** Data records follows **
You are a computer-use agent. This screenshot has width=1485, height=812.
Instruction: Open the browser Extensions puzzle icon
** End of Data records **
** Data records follows **
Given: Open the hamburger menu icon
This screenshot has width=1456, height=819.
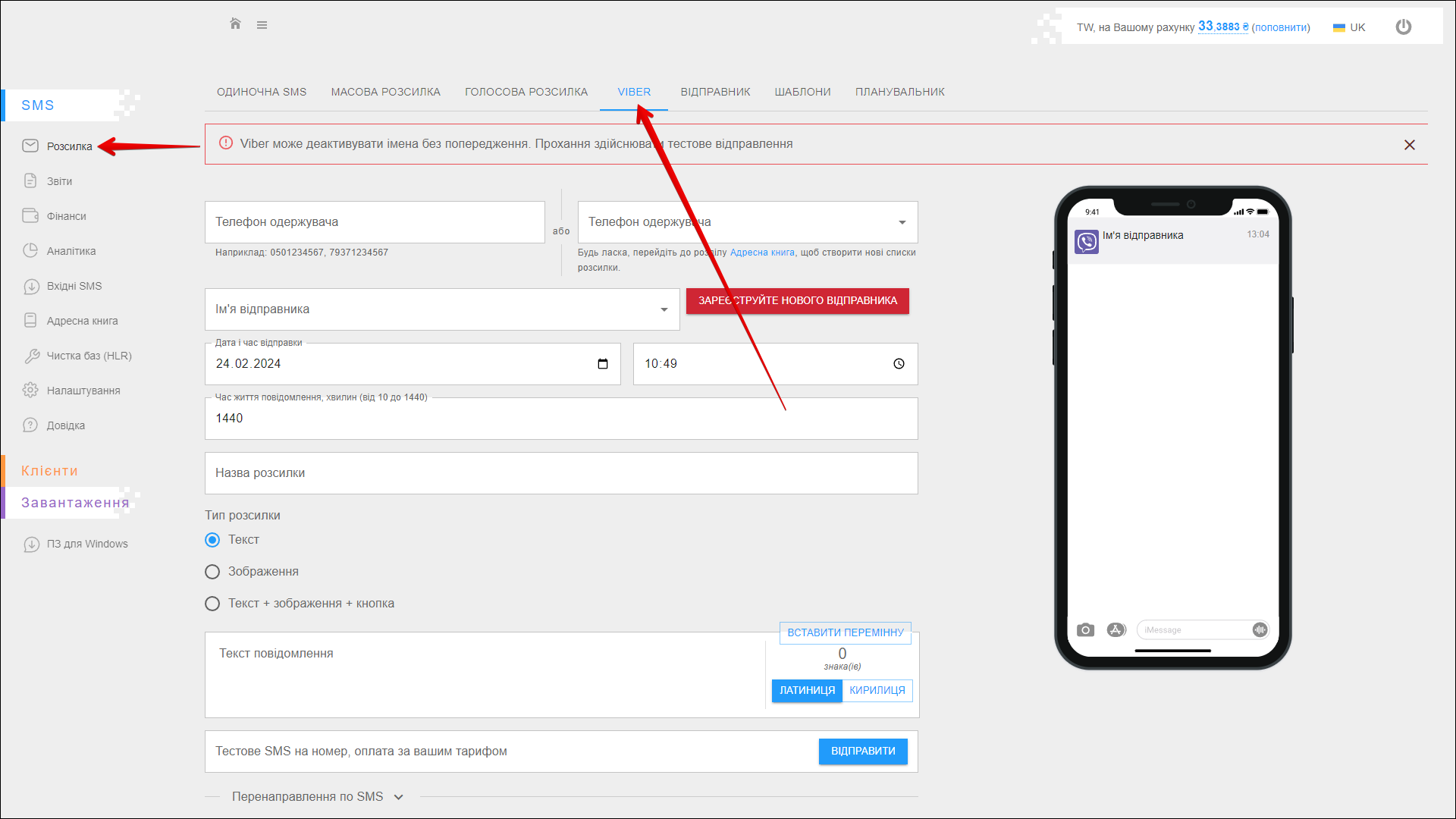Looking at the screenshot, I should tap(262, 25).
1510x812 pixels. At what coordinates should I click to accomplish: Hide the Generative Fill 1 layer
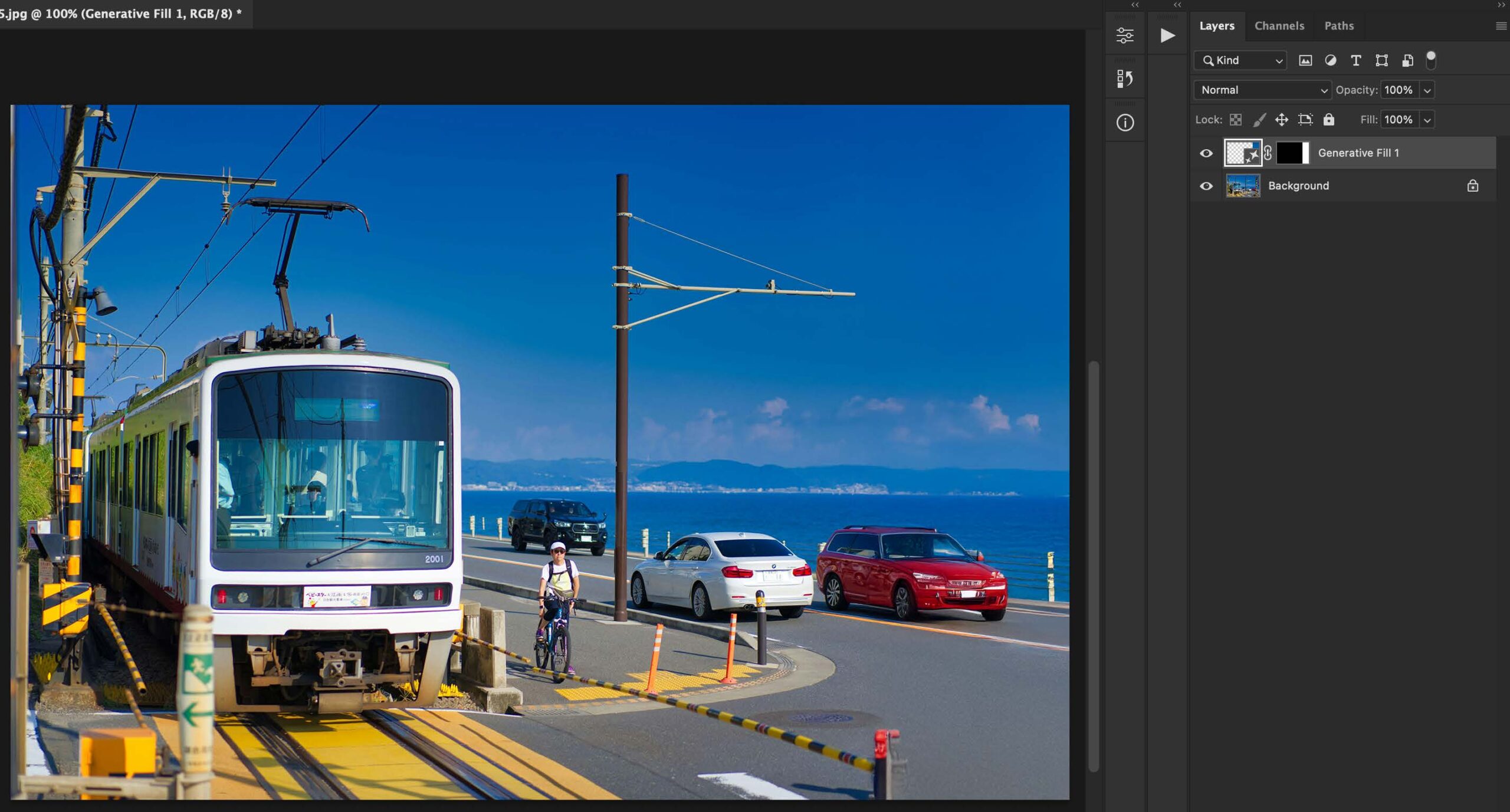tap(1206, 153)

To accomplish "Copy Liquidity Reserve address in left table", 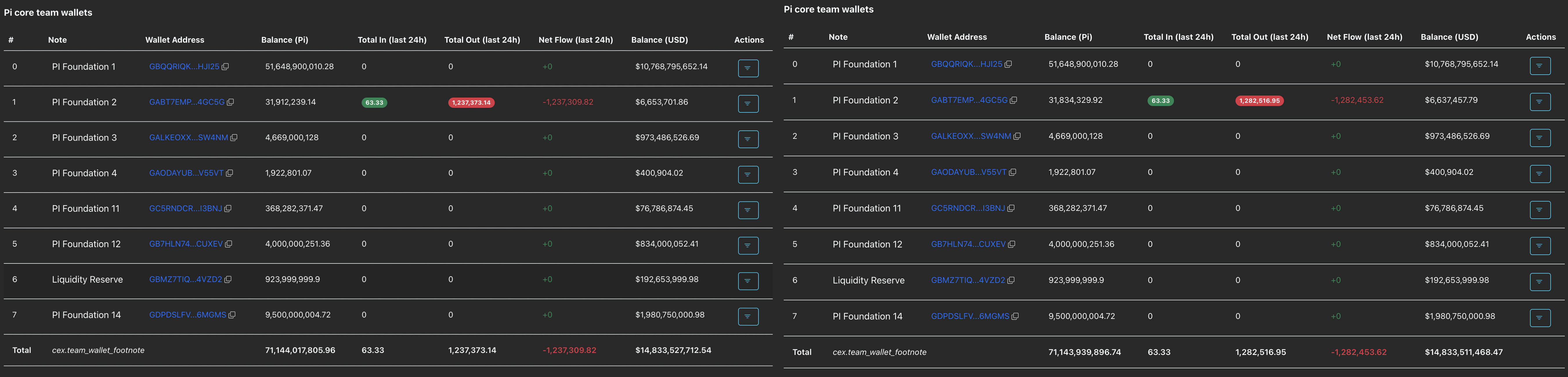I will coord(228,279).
** End of Data records **
Using the entries above, return exactly the lines from the line with "You are a computer-use" to the line with "Instruction: Open the", counting both of those lines.

You are a computer-use agent. This screenshot has width=1485, height=812.
Instruction: Open the browser Extensions puzzle icon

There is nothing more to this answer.